The Law Is Powerful Protection Against Erratic Political Winds

In his January 25th post, an attorney for the ultra-right wing Pacific Legal Foundation accused my colleague of ignoring the Constitution, claiming that the water cutbacks to protect California’s threatened native fish are “devoid of constitutional authority.”  Interesting thought – but one that has been rejected by every federal court that has heard this refrain from PLF before, and there have been many.  While PLF tries to cloak its arguments in constitutional armor (who’s not for the Constitution?), their efforts to attack protections for the crashing Bay-Delta estuary would, in fact, radically undermine longstanding constitutional protections, statutory law (laws made by our elected representatives in Congress), and precedent (law as interpreted by numerous judges over time).  Not only do their arguments lack foundation in fact, but they lack grounding in the law.

PLF argues that “the U.S. Fish and Wildlife Service has no business involving itself with a fish that has no connection to interstate commerce.”  The sheer irony of this statement is astounding from an organization that claims that these same fish are causing economic havoc on the entire nation’s food supply that “go[es] far beyond California.”   The measures that PLF objects to affect the very direction of flow of some of California’s largest navigable rivers, the health of the largest estuary on the west coast of the Americas, and California’s (and Oregon’s) multimillion dollar salmon fishing industry which has been entirely shut down for the last two years resulting in the direct loss of nearly 2,700 jobs for the 2009 season alone according to Governor Schwarzenegger.  California even once sustained a prosperous smelt fishery back when the delta smelt was one of the most abundant species in the estuary, which was still the case as recently as the 1980s.  By any reasonable account, these fish have an effect on interstate commerce.

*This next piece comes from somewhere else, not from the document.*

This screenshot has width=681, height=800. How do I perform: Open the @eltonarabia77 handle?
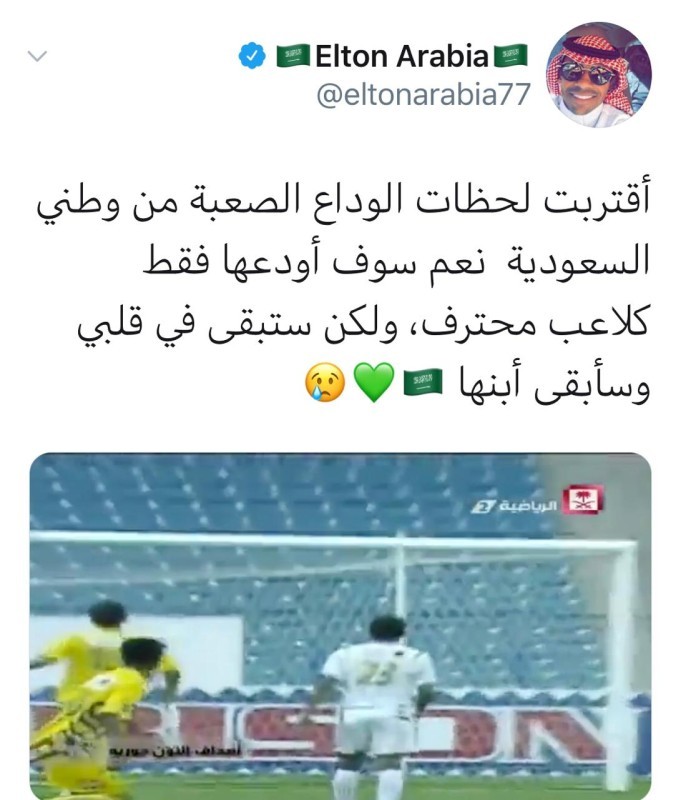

And then there’s the pesky problem of the law.  PLF has advanced and lost its theory about the Constitution prohibiting regulation of intrastate species before at least four circuits of the U.S. Courts of Appeal, many more district courts, and have been rebuffed five times when they’ve sought to interest the U.S. Supreme Court in their theory.  From protection of birds to wolves to a “homely” sturgeon that resides only in the state of Alabama, courts have time and again affirmed the importance to our national economy of protecting and preserving all species.  As the Eleventh Circuit Court of Appeals recently explained in a compelling overview of the purposes of the Endangered Species Act (and cited extensively by the federal judge in Fresno who rejected PLF’s challenge to regulating Bay-Delta fish species):

[T]he economic value of endangered species extends far beyond their sale price.  The House Report accompanying the Endangered Species Act explains that as human development pushes species toward extinction, “we threaten their – and our own – genetic heritage.  The value of this genetic heritage is, quite literally, incalculable.”  H.R. Rep. No. 93-412, at 4 (1973).  Biodiversity’s value is not ethereal; its preservation produces economic gain in even the most narrow sense.  For example, species diversity is essential to medicine.  Half of the most commonly prescribed medicines are derived from plant and animal species….  Nine of the ten most commonly used prescription drugs in the United States are derived from natural plant products….

Genetic diversity is also important to improving agriculture and aquaculture.  As the D.C. Circuit explained…, “the genetic material of wild species of plants and animals is inbred into domestic crops and animals to improve their commercial value and productivity.”  130 F.3d at 1053.  Of the explosive growth in this nation’s farm production since the 1930s, genetic diversity is responsible “for at least one-half of the doubling in yields of rice, soybeans, wheat, and sugarcane, and a three-fold increase in corn and potatoes.”…The growing use of genetic modification in aquaculture, meanwhile, may prove essential to meeting the rising world demand for fish and fishmeal….

A species’ simple presence in its natural habitat may stimulate commerce by encouraging fishing, hunting, and tourism.  A Fish and Wildlife Service report found that in 2001 recreational anglers spent $35.6 billion, recreational hunters spent $20.6 billion, and wildlife watchers spent $38.4 billion….. The report estimated direct expenditures only, and the total commercial impact of each activity may be greater still.  A 1996 estimate found that recreational anglers alone had “a nationwide economic impact of about $108.4 billion, support[ed] 1.2 million jobs, and add[ed] $5.5 billion to Federal and State tax revenues.”  …All of the industries we have mentioned – pharmaceuticals, agriculture, fishing, hunting, and wildlife tourism – fundamentally depend on a diverse stock of wildlife, and the Endangered Species Act is designed to safeguard that stock.

Alabama-Tombigbee Rivers Coalition v. Kempthorne, 477 F.3d 1250, 1271-77 (11th Cir. 2007). 

PLF’s argument that the citizens of California and the country as a whole derive no economic benefit from the protection of the west coast’s largest estuary and its native species misses the legal mark.  Thankfully, the Constitution is a stubborn document, and was designed to resist the baseless public relations campaign that PLF has directed its way.